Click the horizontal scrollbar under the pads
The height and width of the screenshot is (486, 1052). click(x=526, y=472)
§ §
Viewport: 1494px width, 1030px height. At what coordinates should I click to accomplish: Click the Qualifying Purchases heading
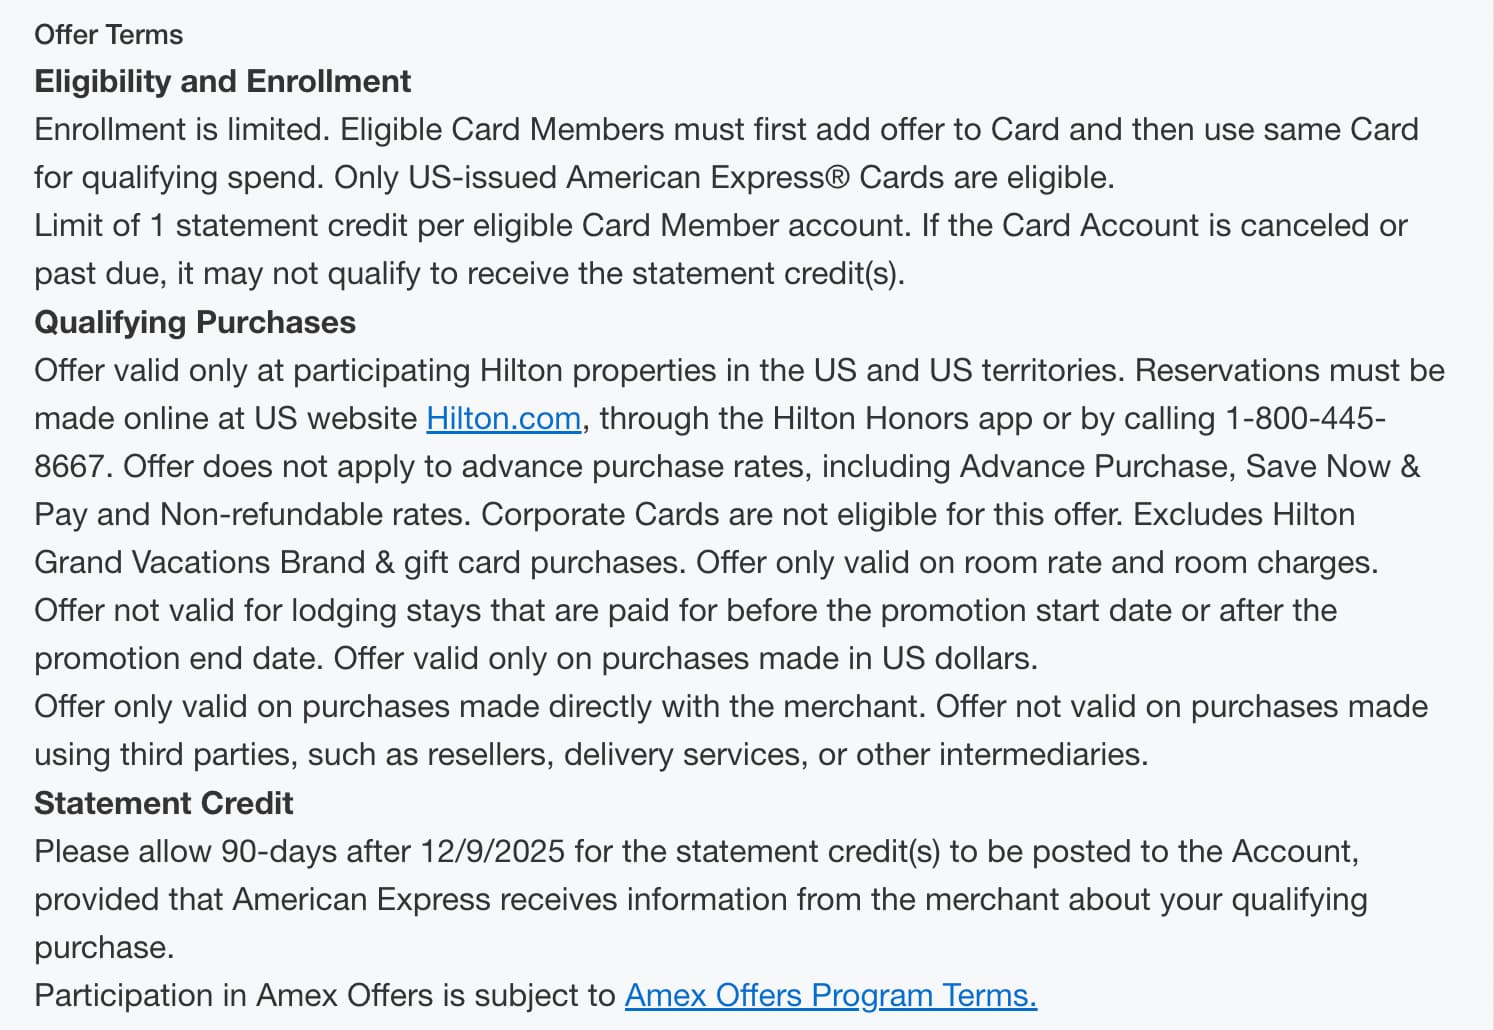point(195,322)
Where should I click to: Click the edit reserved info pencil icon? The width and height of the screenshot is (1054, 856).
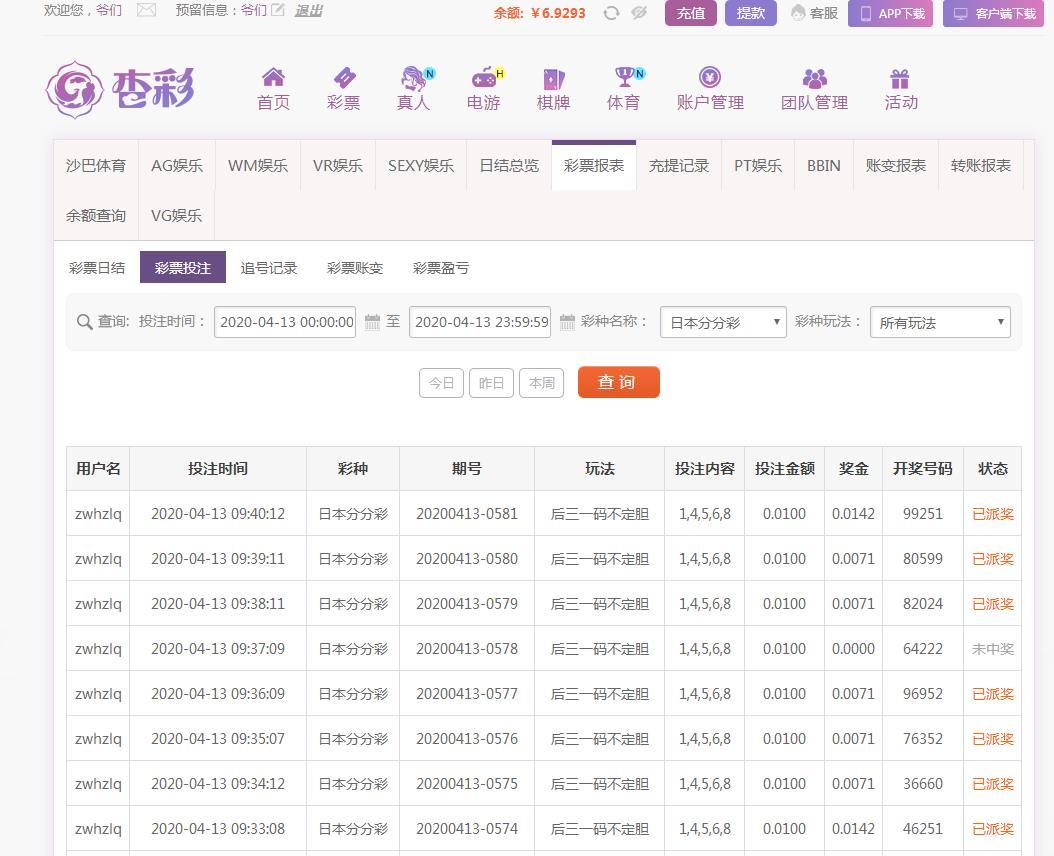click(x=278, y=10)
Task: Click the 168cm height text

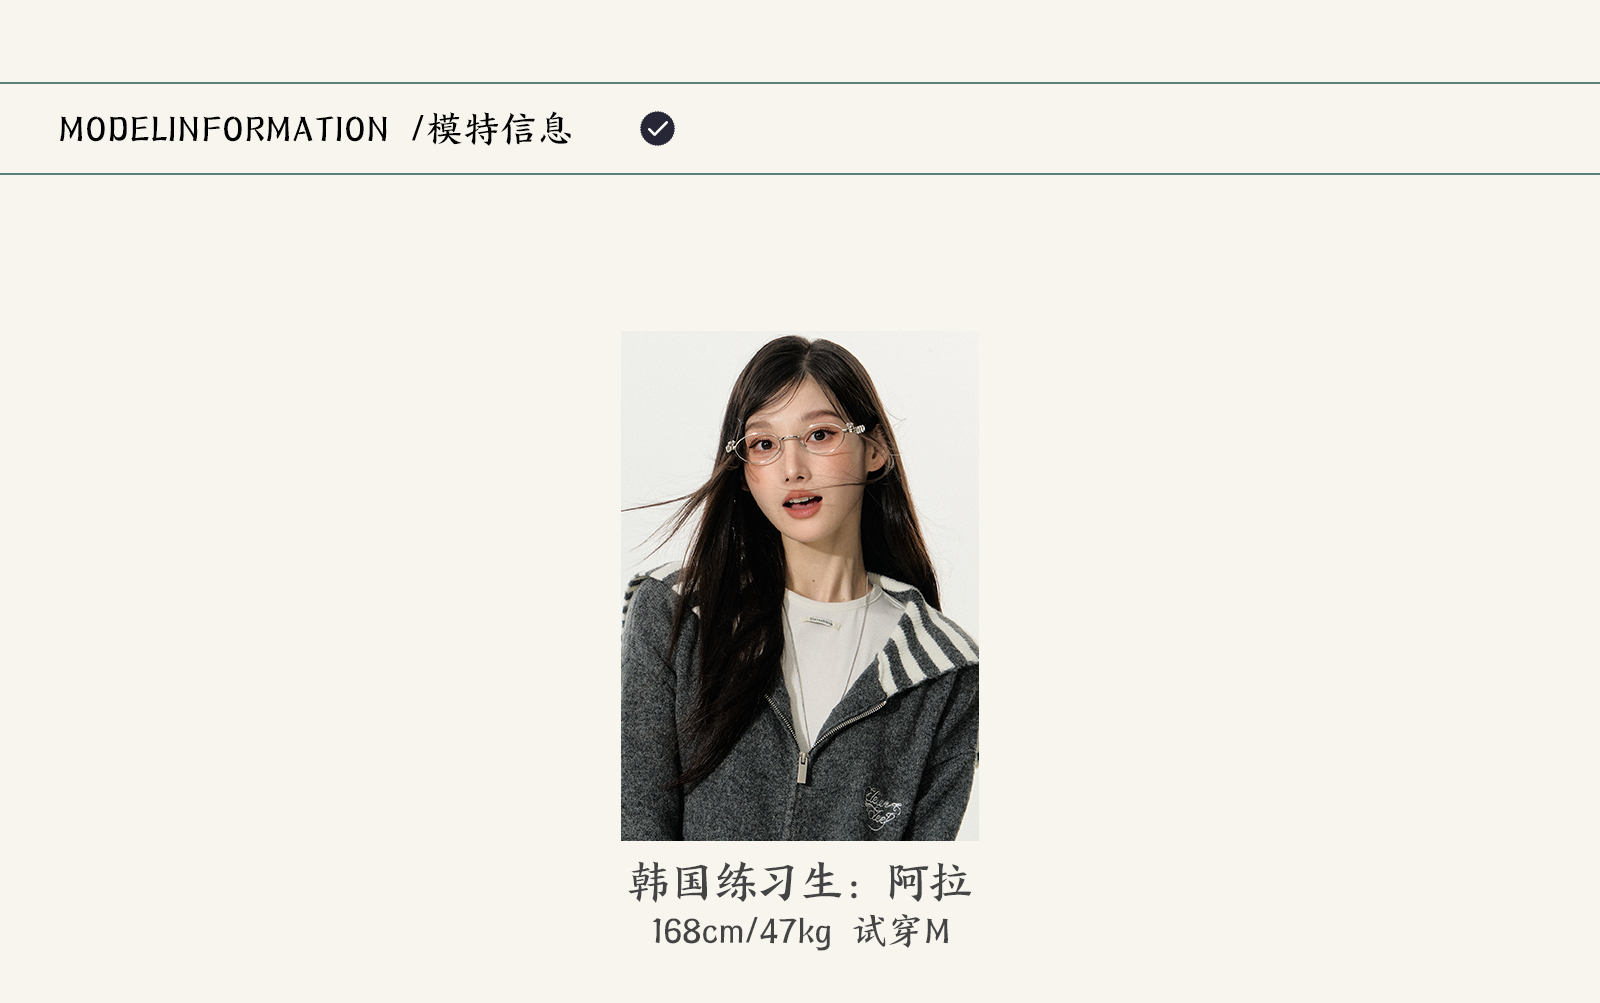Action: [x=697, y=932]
§ §
Problem statement:
Express everything in the material from the line containing "Viewport: 1494px width, 1030px" down to the line containing "Action: [x=697, y=932]" as a JSON list of strings, one string per line, with blank lines skipped. Leave the pictures out of the answer.

Task result:
[
  "Viewport: 1494px width, 1030px height. At what coordinates should I click to accomplish: Click the Qualifying Purchases heading",
  "point(195,322)",
  "Where should I click to: Click the edit reserved info pencil icon? The width and height of the screenshot is (1054, 856).",
  "click(x=278, y=10)",
  "Task: Click the 168cm height text",
  "Action: [x=697, y=932]"
]